April 11 (Bloomberg) -- Peru kept borrowing costs unchanged amid expectations that reserve requirement cuts over the last year will help sustain the current expansion.
The seven-member board, led by bank President Julio Velarde, maintained the overnight rate at 4 percent for a fifth straight month yesterday, matching the estimates of all 15 economists surveyed by Bloomberg.
Indicators and surveys “point to dynamic economic activity in the first half of this year though a slower pace than expected,” the central bank said in a statement accompanying its decision. The board is “ready to consider additional monetary policy measures if needed.”

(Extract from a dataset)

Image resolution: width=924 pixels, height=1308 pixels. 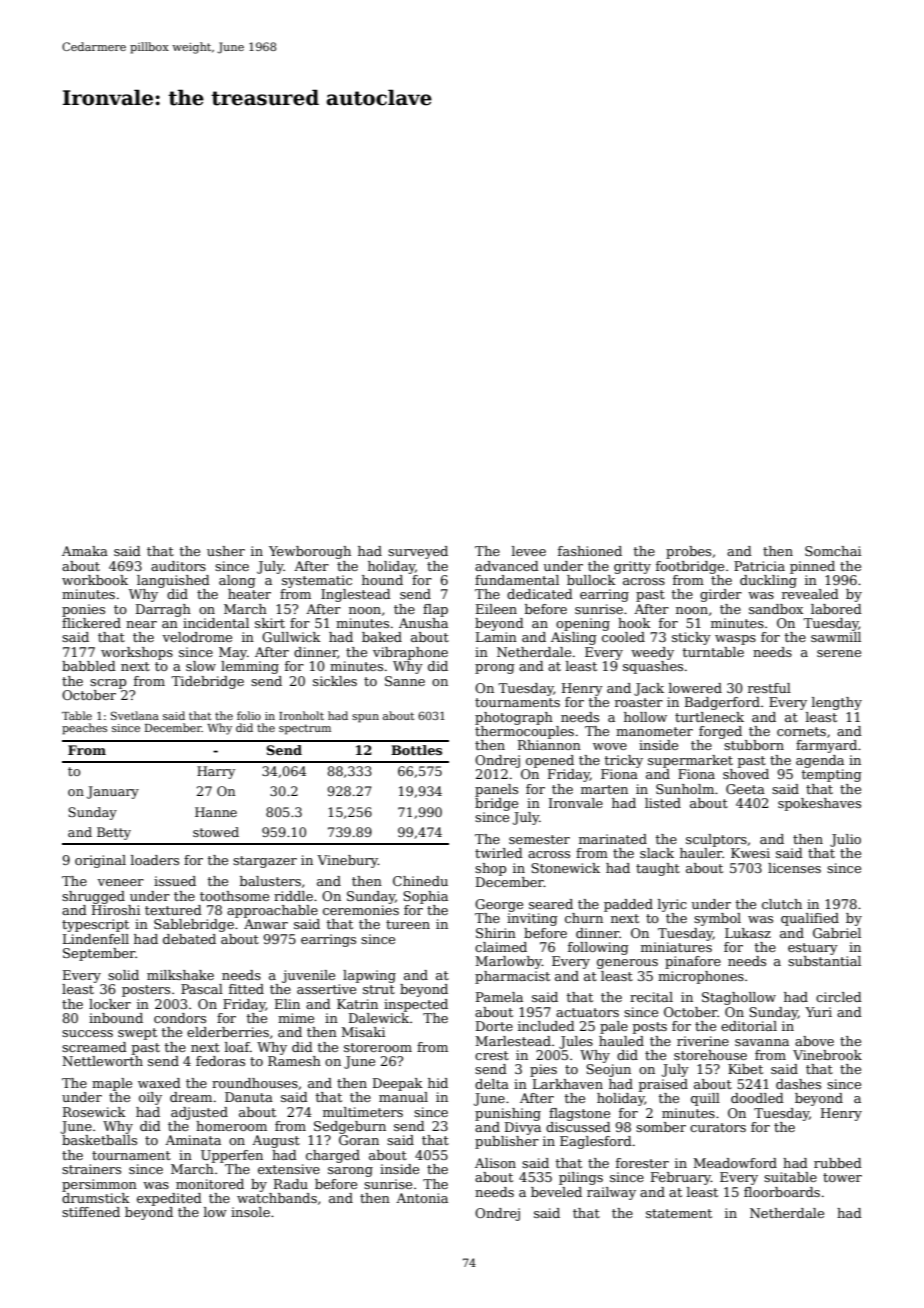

Policy makers this month cut the reserve requirement ratio for the eighth time in nine months to boost lending as falling exports from the world’s third-largest copper producer damp private investment. First-quarter indicators suggest growth quickened from January’s eight-month low of 4.2 percent without stirring inflation pressures, said Roberto Flores, the head of research at Inteligo SAB, a Lima-based brokerage.
South America’s sixth-largest economy expanded 5.6 percent last year, the slowest pace since 2009, as slowing Chinese demand triggered a slump in copper shipments that account for a quarter of Peru’s exports. Copper prices have fallen 11 percent this year, adding to a 7.2 percent drop in 2013. Gold, Peru’s second-largest export, has risen 9.8 percent this year.

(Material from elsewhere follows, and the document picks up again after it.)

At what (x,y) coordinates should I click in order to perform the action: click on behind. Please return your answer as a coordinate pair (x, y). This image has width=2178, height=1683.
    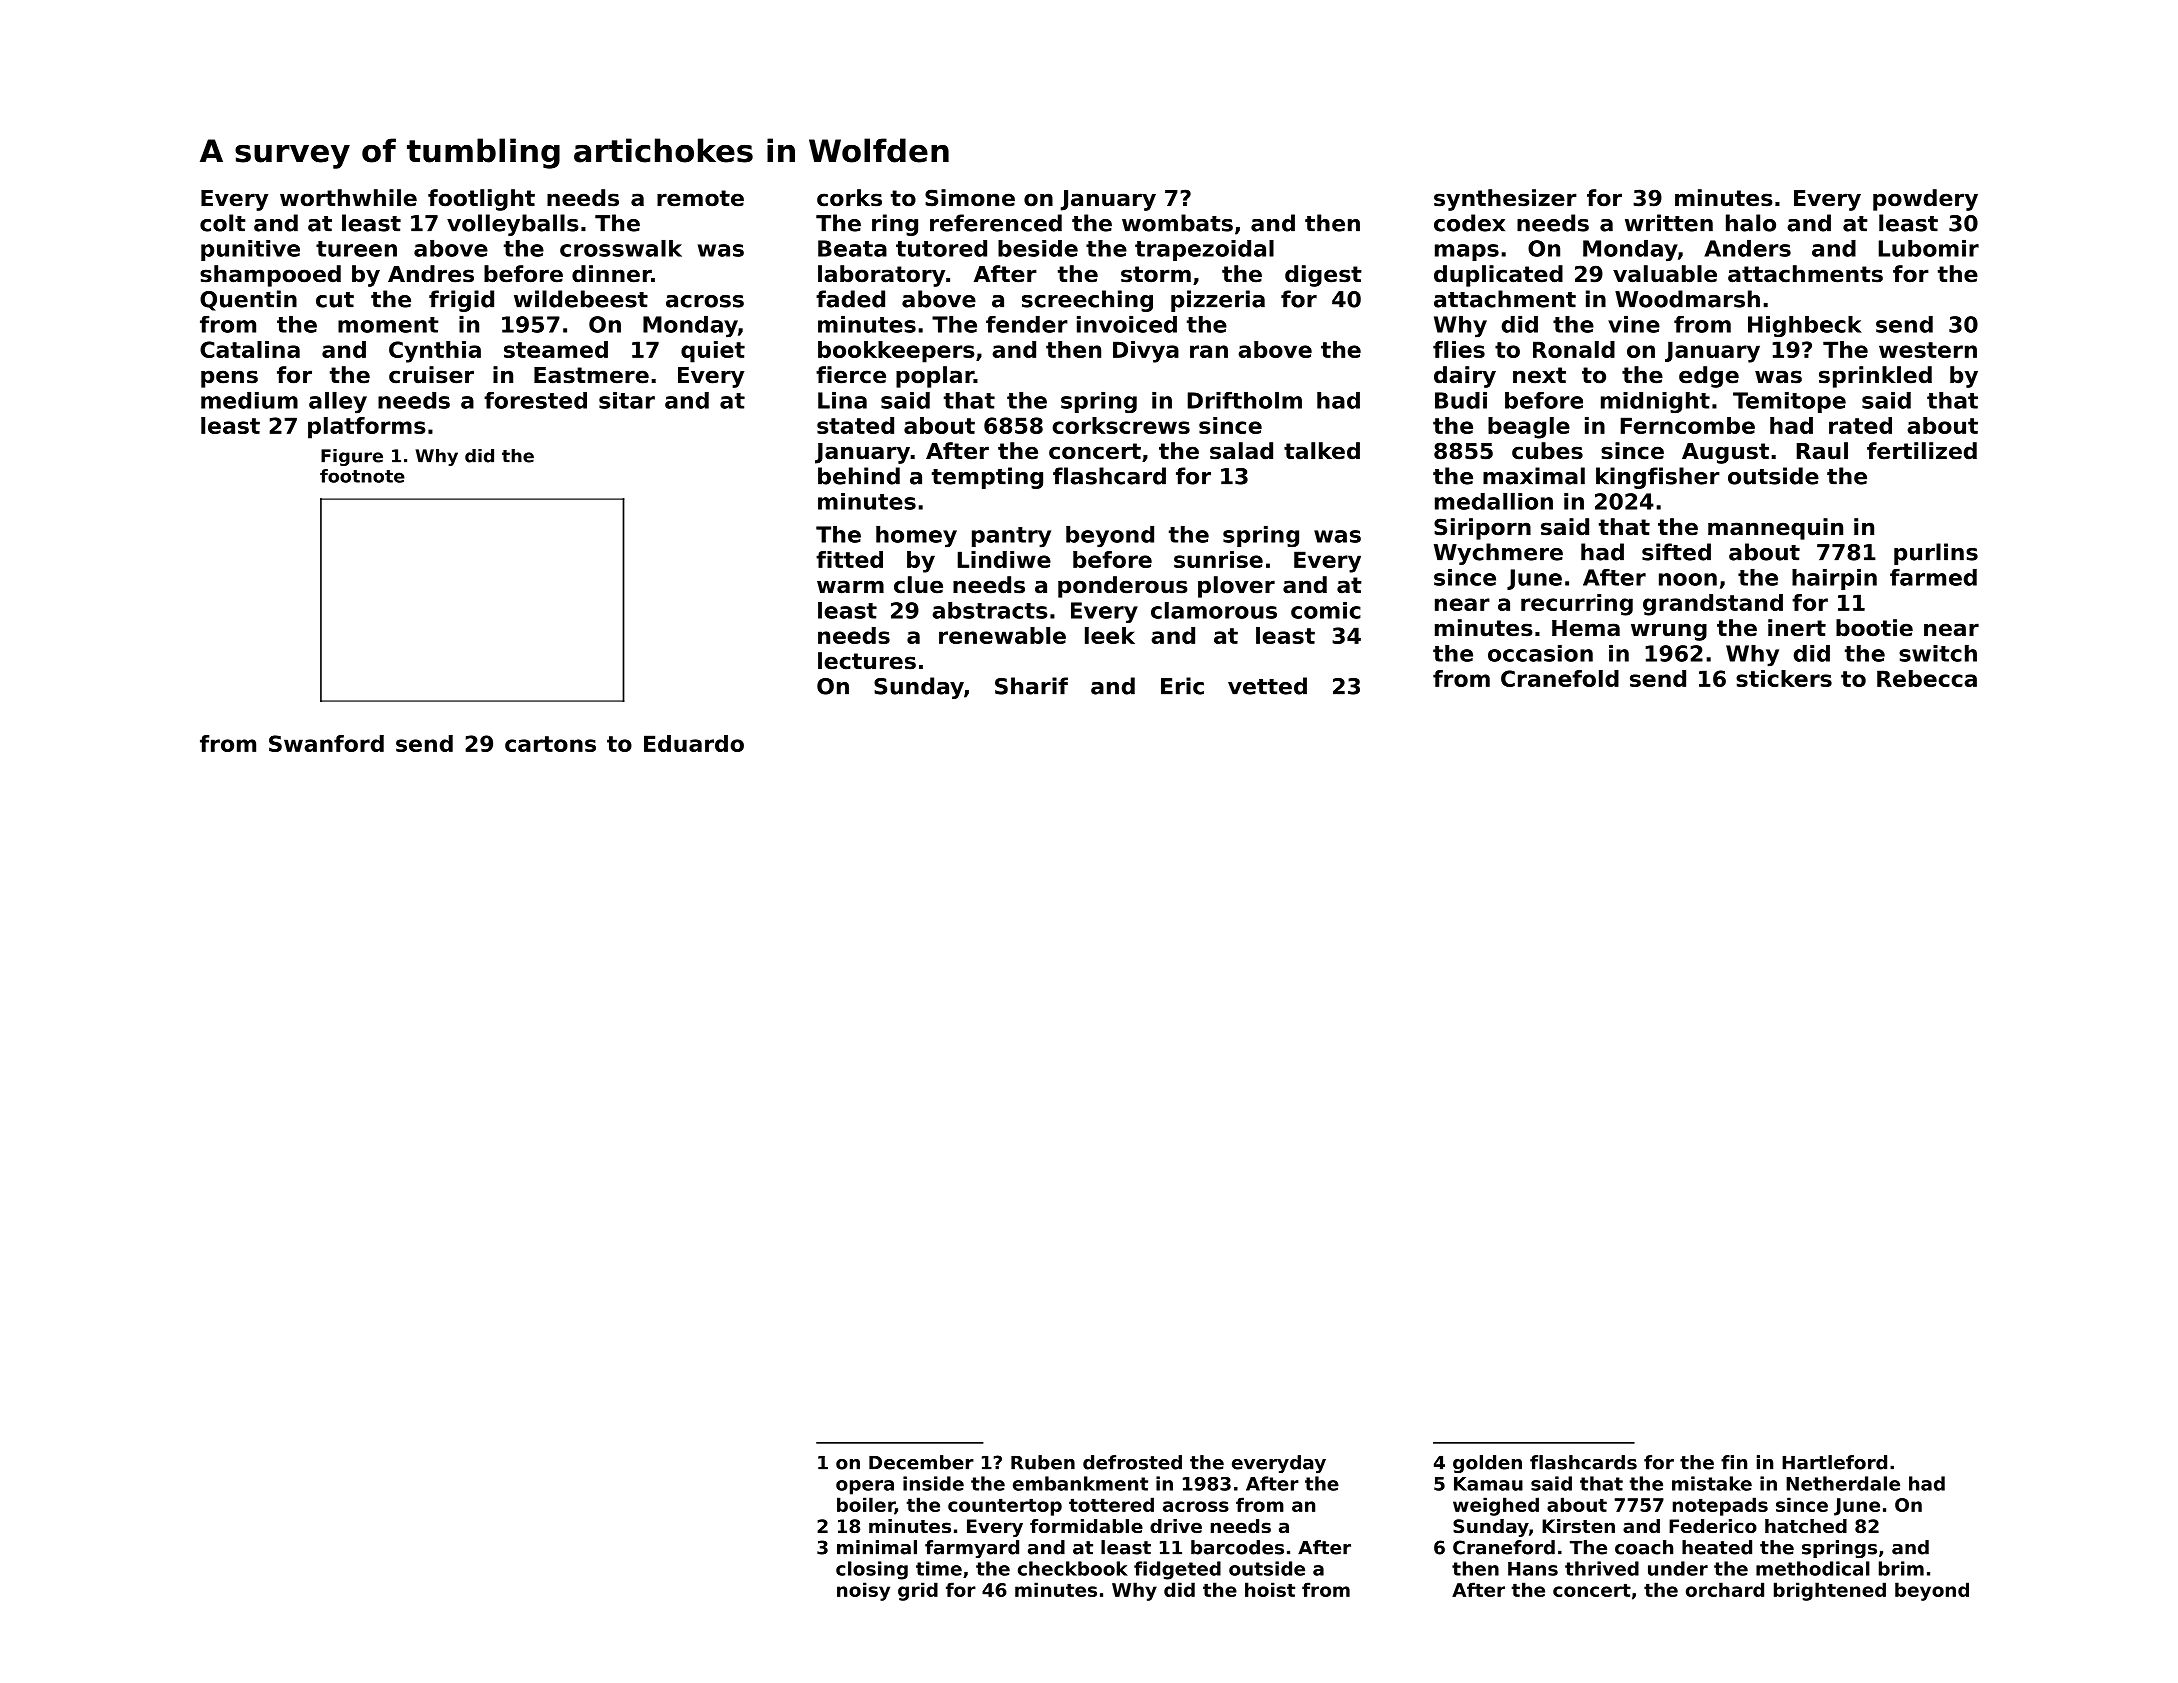
    Looking at the image, I should click on (859, 476).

The central bank cut its benchmark lending rate for the first time in four years in November and has freed up almost 8 billion soles ($2.9 billion) for lending since June by easing reserve requirements. President Ollanta Humala’s government has pledged to curb red tape slowing mining and energy projects and is touting $13 billion of infrastructure contracts to shore up investment.
The annual pace of growth probably quickened to 5.2 percent in February while cement and electricity demand and export volumes rose in March, Velarde told reporters April 2.

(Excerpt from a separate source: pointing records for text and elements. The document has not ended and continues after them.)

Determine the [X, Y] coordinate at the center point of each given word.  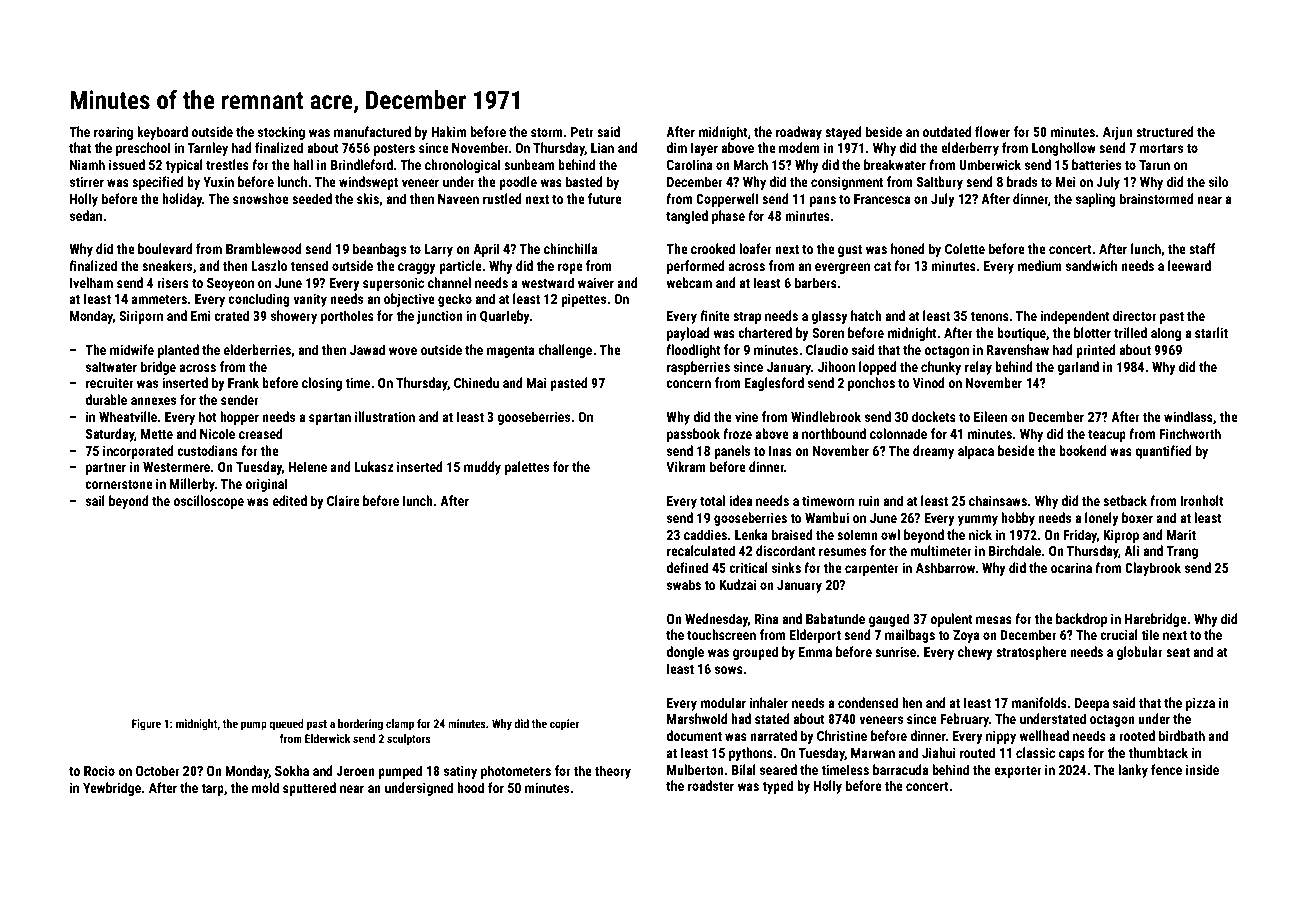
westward [547, 282]
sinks [786, 567]
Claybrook [1153, 569]
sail [95, 500]
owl [890, 534]
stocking [281, 133]
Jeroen [355, 771]
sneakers [167, 265]
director [1135, 315]
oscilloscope [209, 502]
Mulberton [695, 769]
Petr [582, 132]
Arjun [1118, 133]
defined [687, 567]
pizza [1200, 704]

“We see clear signs of recovery in almost all the economic indicators,” Finance Minister Miguel Castilla told reporters in Lima yesterday. “We’ll probably see that private investment touched bottom in the first quarter,” and will accelerate to grow 5 percent in 2014, he said.
Demand for televisions and cars has weakened after the 8.8 percent depreciation in the sol last year increased prices for imported goods, Velarde said. Though Peru’s mining output rose less than expected in January, the outlook for the industry is “still highly positive,” he said.
In a central bank survey conducted last month, economists reduced their 2014 growth forecasts to 5.4 percent from 5.6 percent a month earlier and to 5.7 percent from 5.9 percent for next year, the central bank said April 4.
Economist raised their inflation projection to 2.8 percent from 2.6 percent for this year and maintained their 2.5 percent estimate for 2015.
Annual inflation slowed to 3.38 percent last month from 3.78 percent in February. The central bank targets inflation in a range of 1 percent to 3 percent.